Cadaba farinosa is a 2–8 m (6.6–26.2 ft) high evergreen shrub or small tree that belongs to the caper family.
It has simple ovate leaves with entire margins, zygomorphic, spidery, greenish, yellowish, whitish or pinkish flowers, and is covered in powdery hairs or scales, particularly the younger parts.
It has a smooth, reddish brown bark, while young branches appear powdery due to scales or short spreading hairs.
After ferilisation, this develops into a powdery cylindrical capsule of 2–4 cm (0.79–1.57 in) long and about 3 mm (0.12 in) in diameter, with many seeds and slight constricted between these, which open with two valves from the base when ripe.

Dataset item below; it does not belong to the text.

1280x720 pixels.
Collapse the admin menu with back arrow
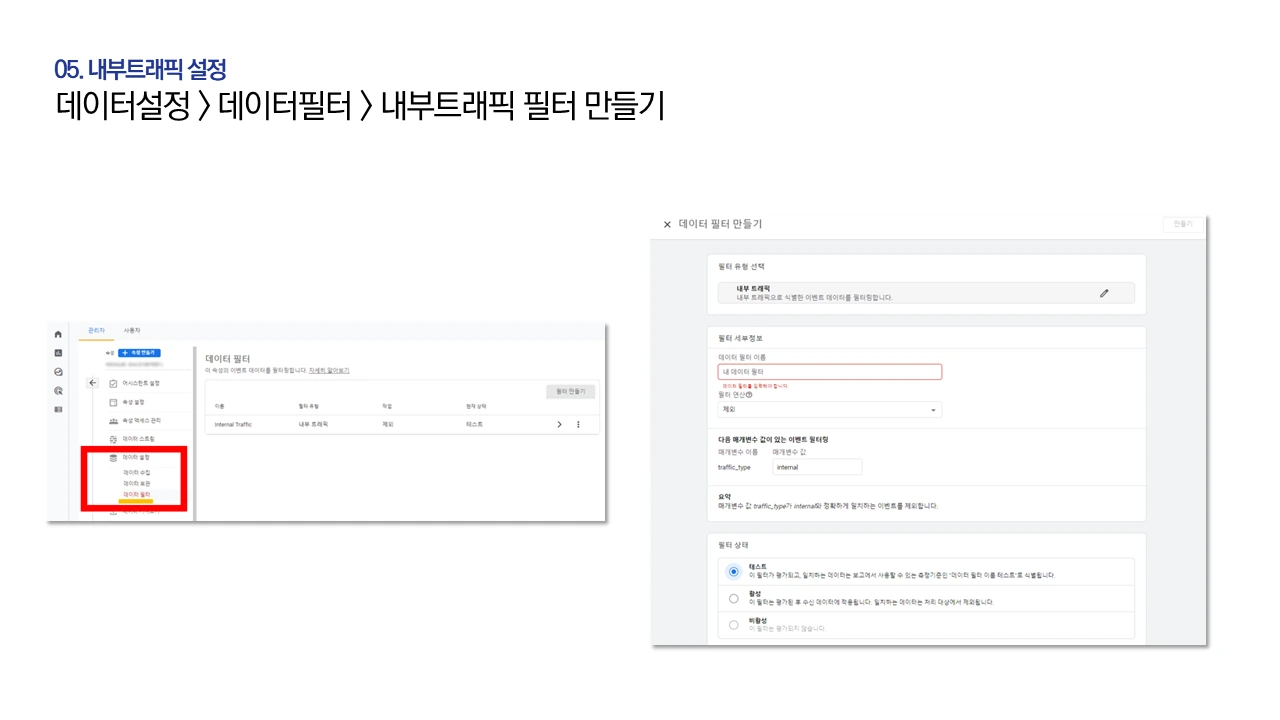click(91, 381)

[1][2][3][4] C. farinosa contains aliphatic alcohols, glycosides, heteroside, nitrogenous bases, saponins, steroids and sterols, while particularly the leaves contain alkaloids.

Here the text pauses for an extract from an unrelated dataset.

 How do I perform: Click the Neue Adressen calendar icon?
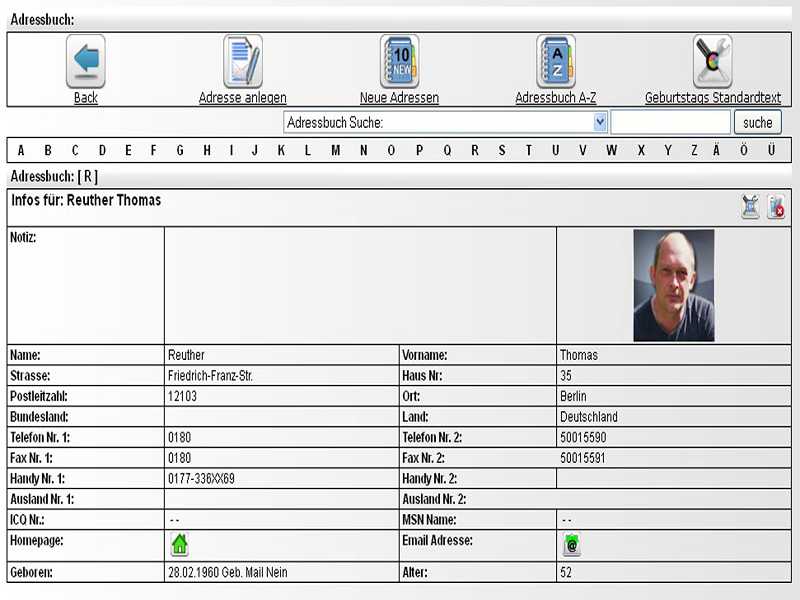399,62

[1] Based on a type from Yemen,[5] this species was first described by Peter Forsskål, an early Swedish explorer, orientalist and naturalist, in his Flora Aegyptiaco-Arabica, that was published in 1775, and named Cadaba farinosa.
The Swiss botanist Augustin Pyramus de Candolle described a slightly different specimen in his Prodromus Systematis Naturalis Regni Vegetabilis as C. dubia in 1824.
This plant can be found in the Sahel and northern Sudanian Savanna between Mauritania and Senegal in the West, along the Red Sea, through the Arabian Peninsula, and the coast of the Indian Ocean all the way to India in the East.
In northern Nigeria pounded leaves are mixed with cereals and dried to make irregularly shaped chocolate-brown cake, which is sold on markets called farsa, balambo, baleno, tsawa (in Hausa), or tigiraganda.